As educators, we’re always advocating for the resources it takes to prepare students for the world. My school, Glasgow Middle School in Alexandria, VA, is one of the largest middle schools in the state. We have more than 1,900 students who speak 57 languages and represent 53 countries. Nearly 80 percent of our students speak a language in addition to English at home; 65 percent of our students are economically disadvantaged. More than 20 percent take part in advanced-level classes, and about 16 percent have an IEP.

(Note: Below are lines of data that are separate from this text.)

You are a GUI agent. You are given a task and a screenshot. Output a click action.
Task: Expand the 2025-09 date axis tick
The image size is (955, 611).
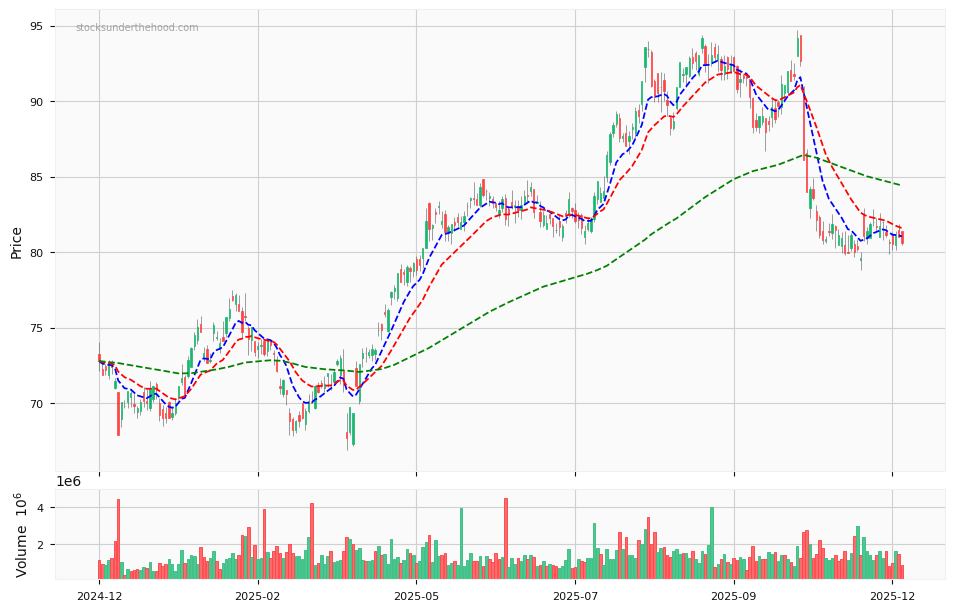pos(733,595)
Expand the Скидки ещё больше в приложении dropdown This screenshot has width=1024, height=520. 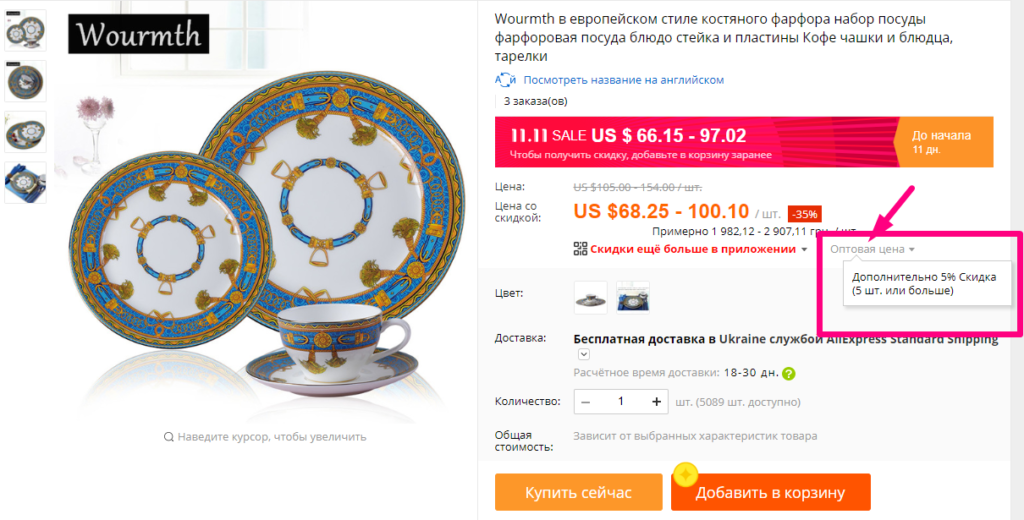point(699,249)
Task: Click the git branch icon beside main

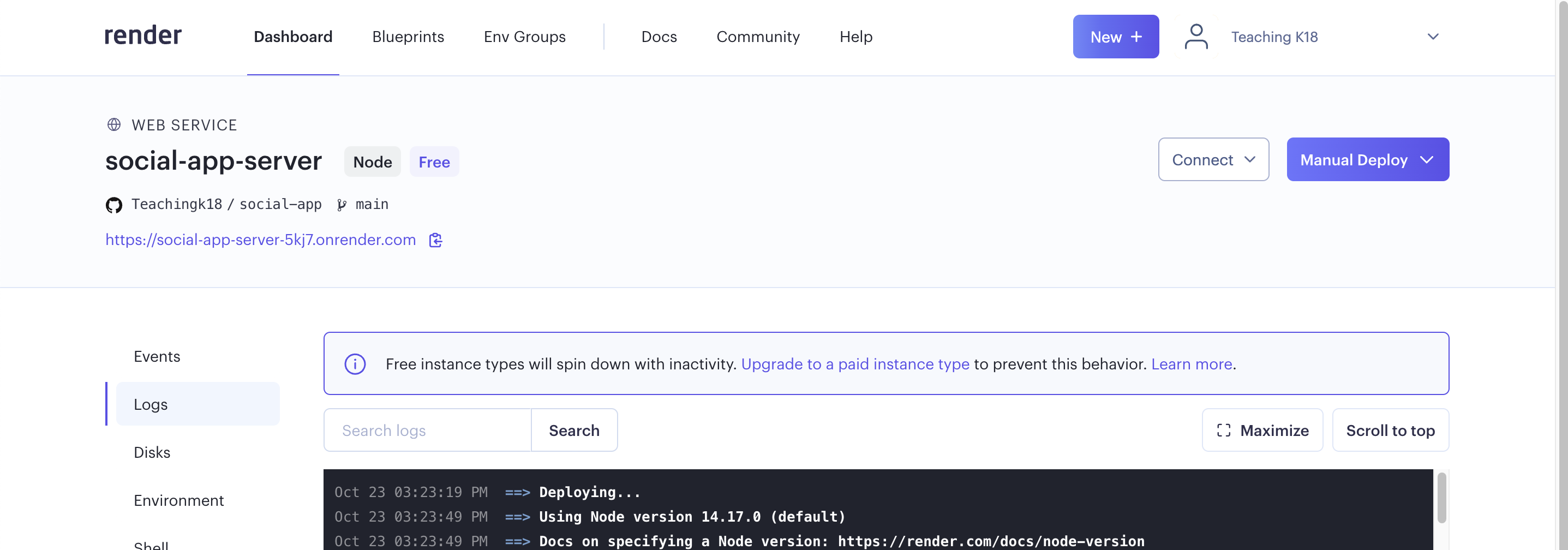Action: coord(342,205)
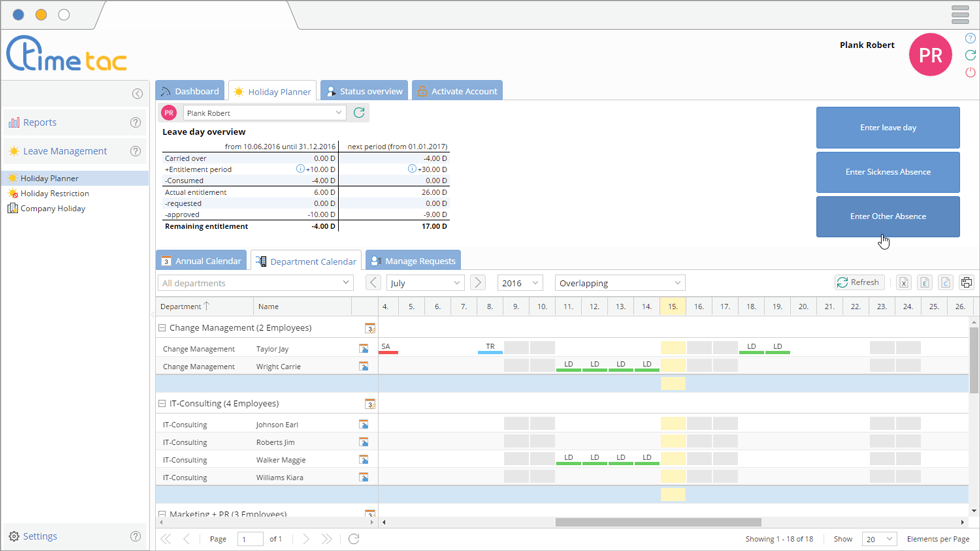Collapse the left sidebar with arrow icon
The height and width of the screenshot is (551, 980).
coord(137,94)
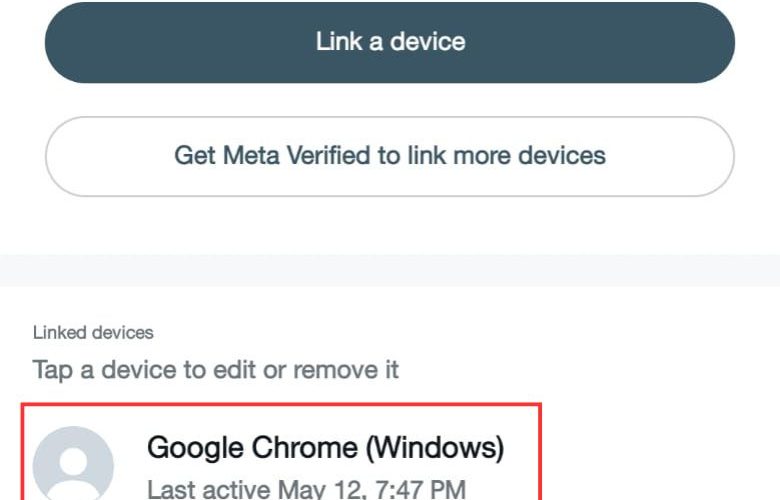Click the 'link more devices' phrase in button
780x500 pixels.
[x=506, y=155]
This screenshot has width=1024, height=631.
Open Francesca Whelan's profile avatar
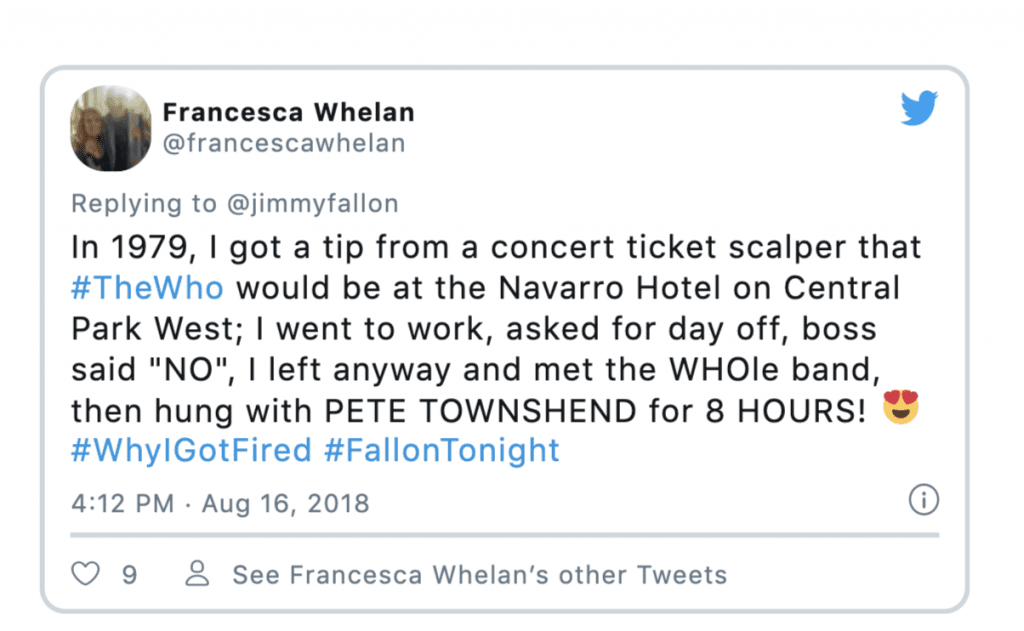tap(110, 129)
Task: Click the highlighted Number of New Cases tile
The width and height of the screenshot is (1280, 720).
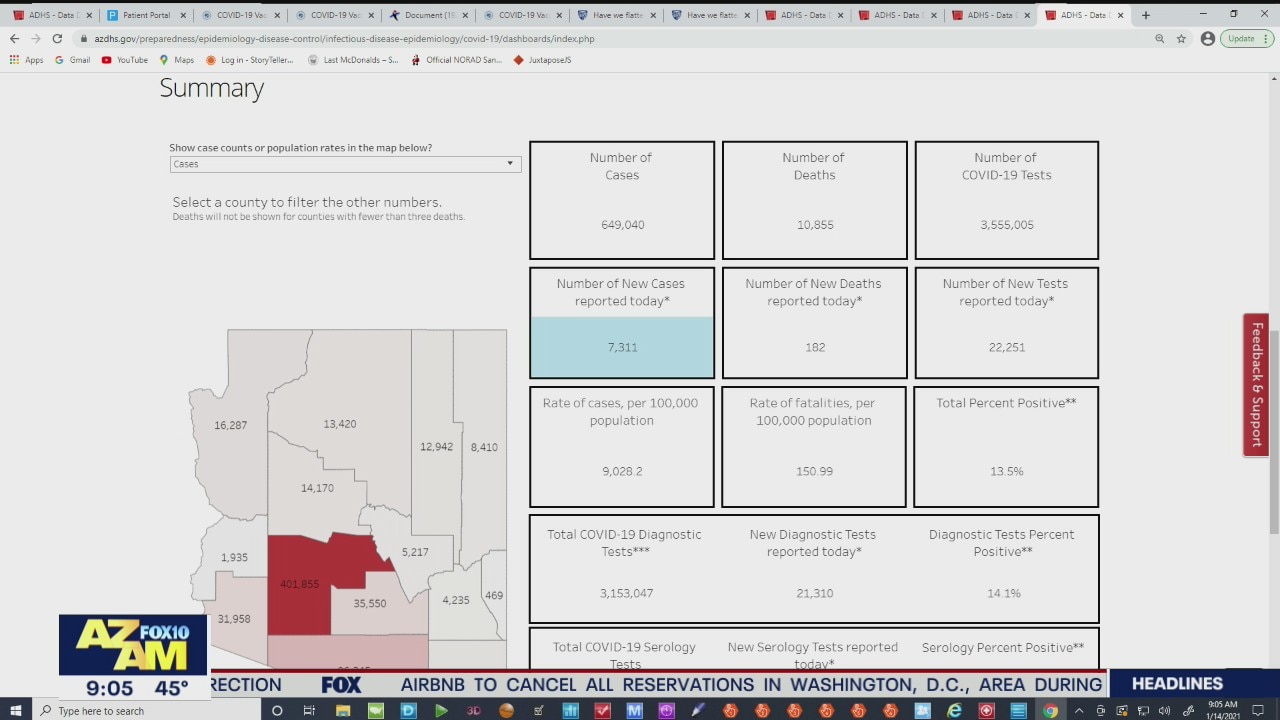Action: coord(622,347)
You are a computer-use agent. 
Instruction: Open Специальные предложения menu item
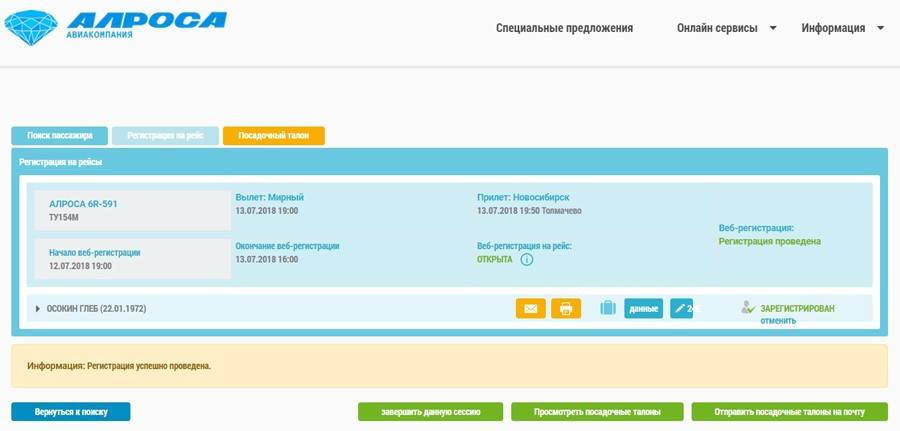[x=564, y=28]
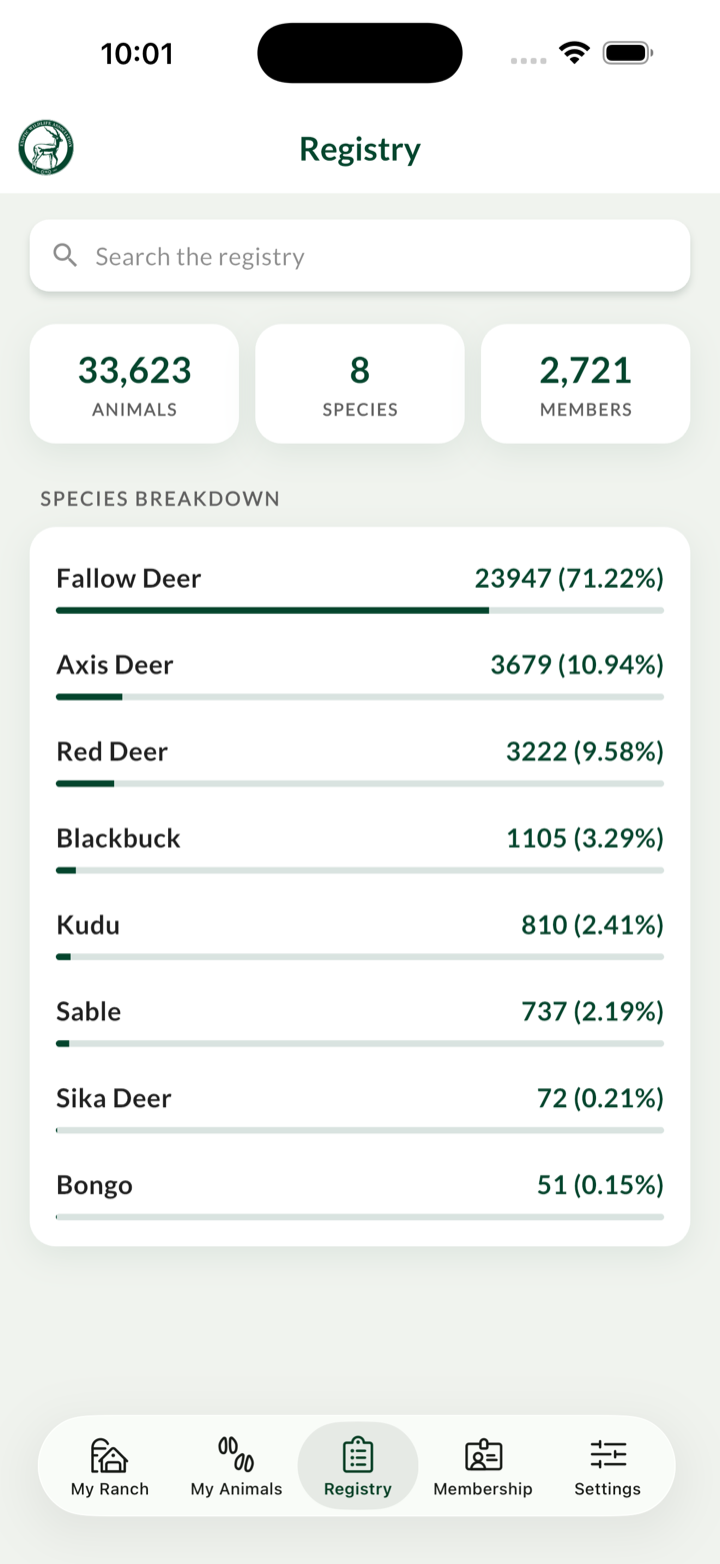Screen dimensions: 720x1564
Task: Tap the 33,623 Animals stat card
Action: click(134, 383)
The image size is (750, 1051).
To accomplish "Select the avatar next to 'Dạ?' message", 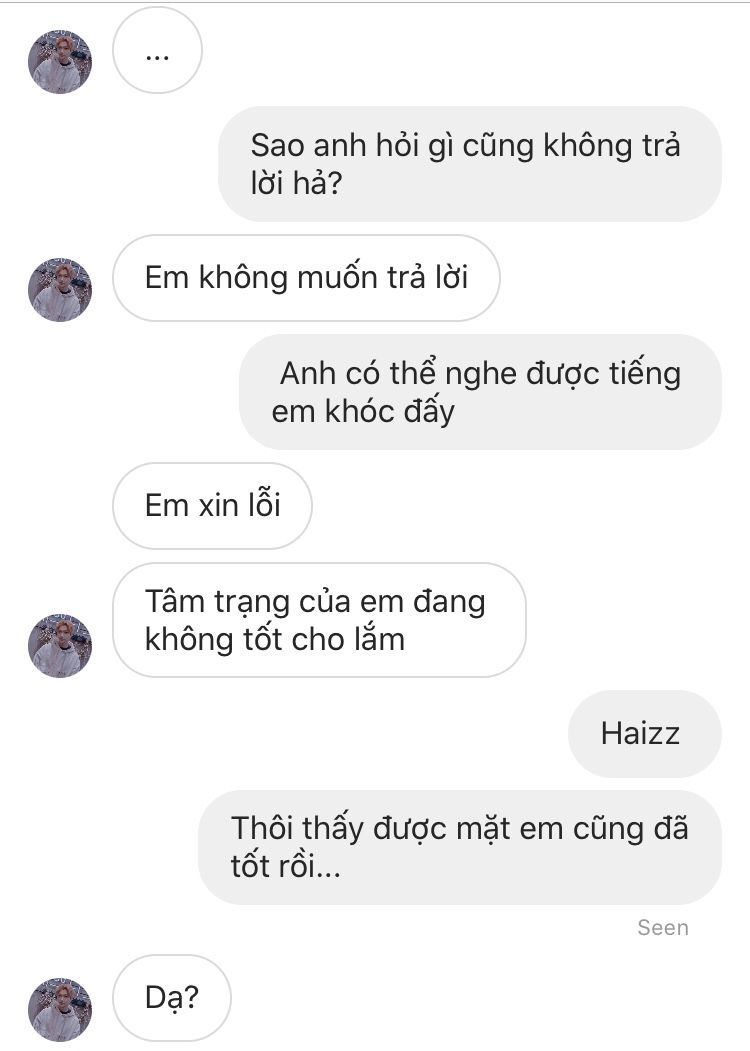I will pyautogui.click(x=60, y=1009).
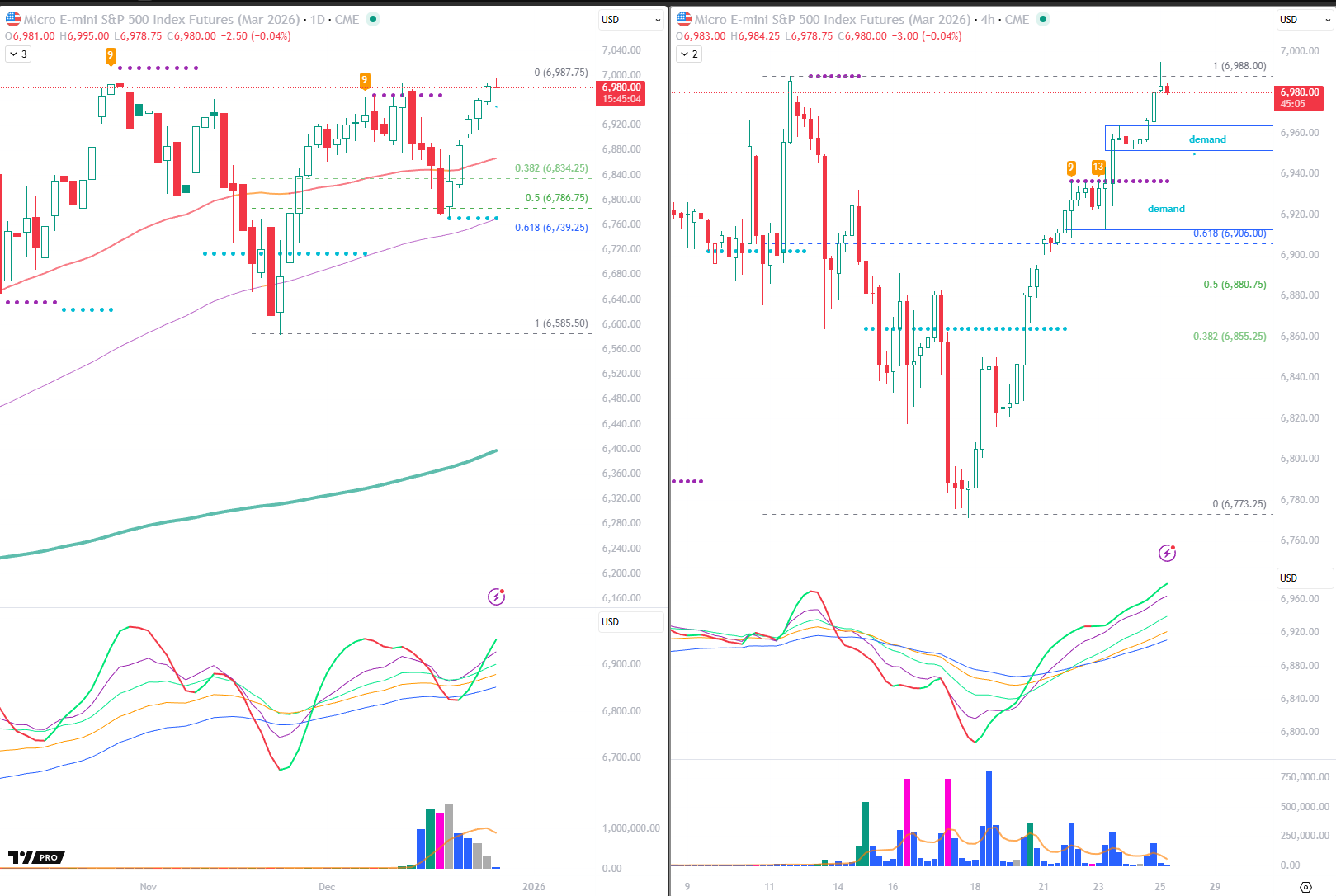Viewport: 1336px width, 896px height.
Task: Open the USD currency dropdown on the 4h chart
Action: (x=1304, y=20)
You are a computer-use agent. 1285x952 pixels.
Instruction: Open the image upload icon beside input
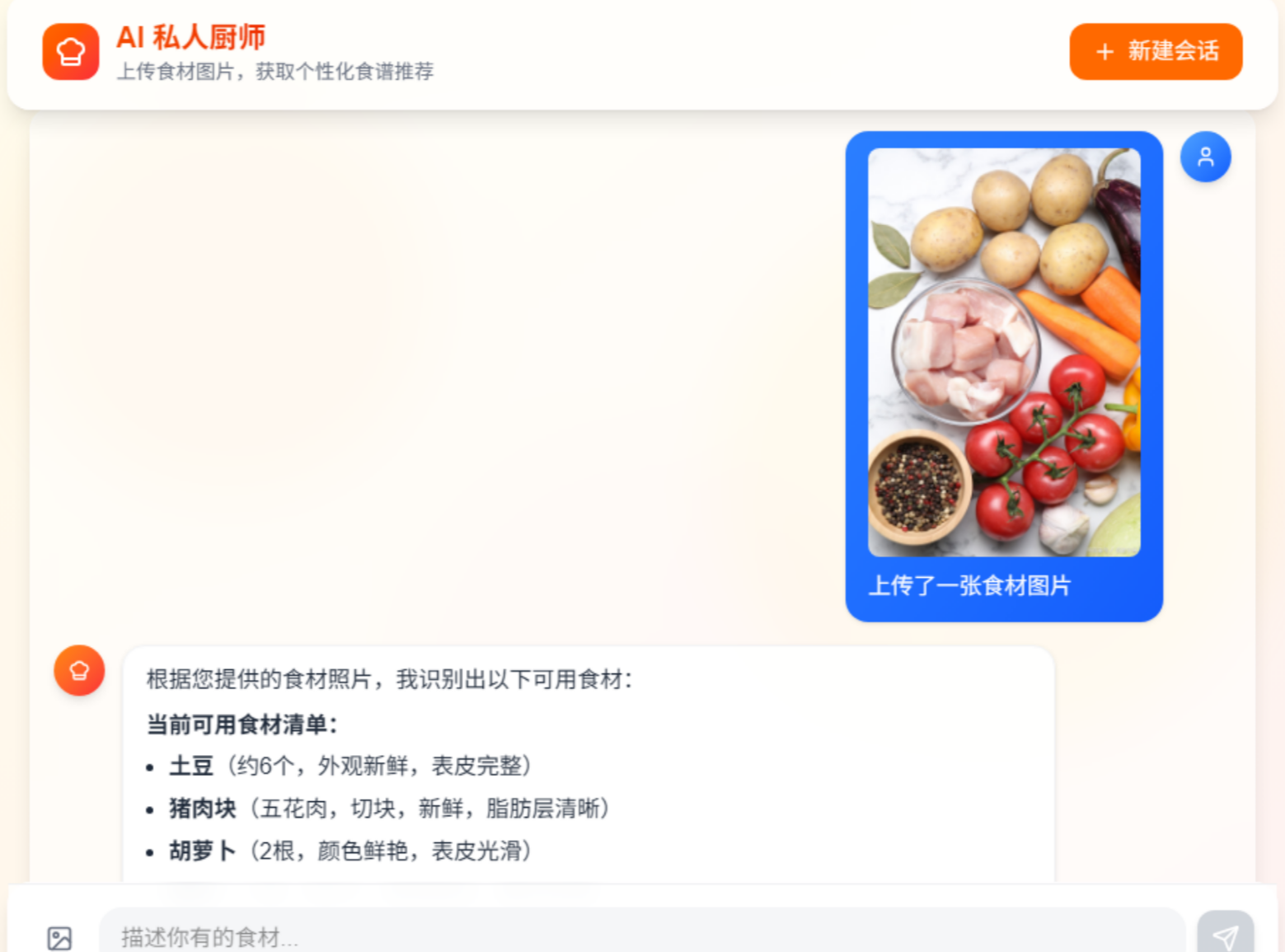(59, 938)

Too often, educators feel powerless when it comes to outside forces that affect our communities and students’ lives. But when it comes to the 2020 census, there are important tools available that we can use to help encourage a complete count in our communities and ensure that we receive the support we need. One of those resources is the Statistics in Schools (SIS) program, created by the U.S. Census Bureau for teachers with input from teachers. Through SIS, students will learn about the civic responsibility of completing the census and about finding, understanding, and using statistics. By preparing students for a data-driven world, we can help them in their future schooling and careers.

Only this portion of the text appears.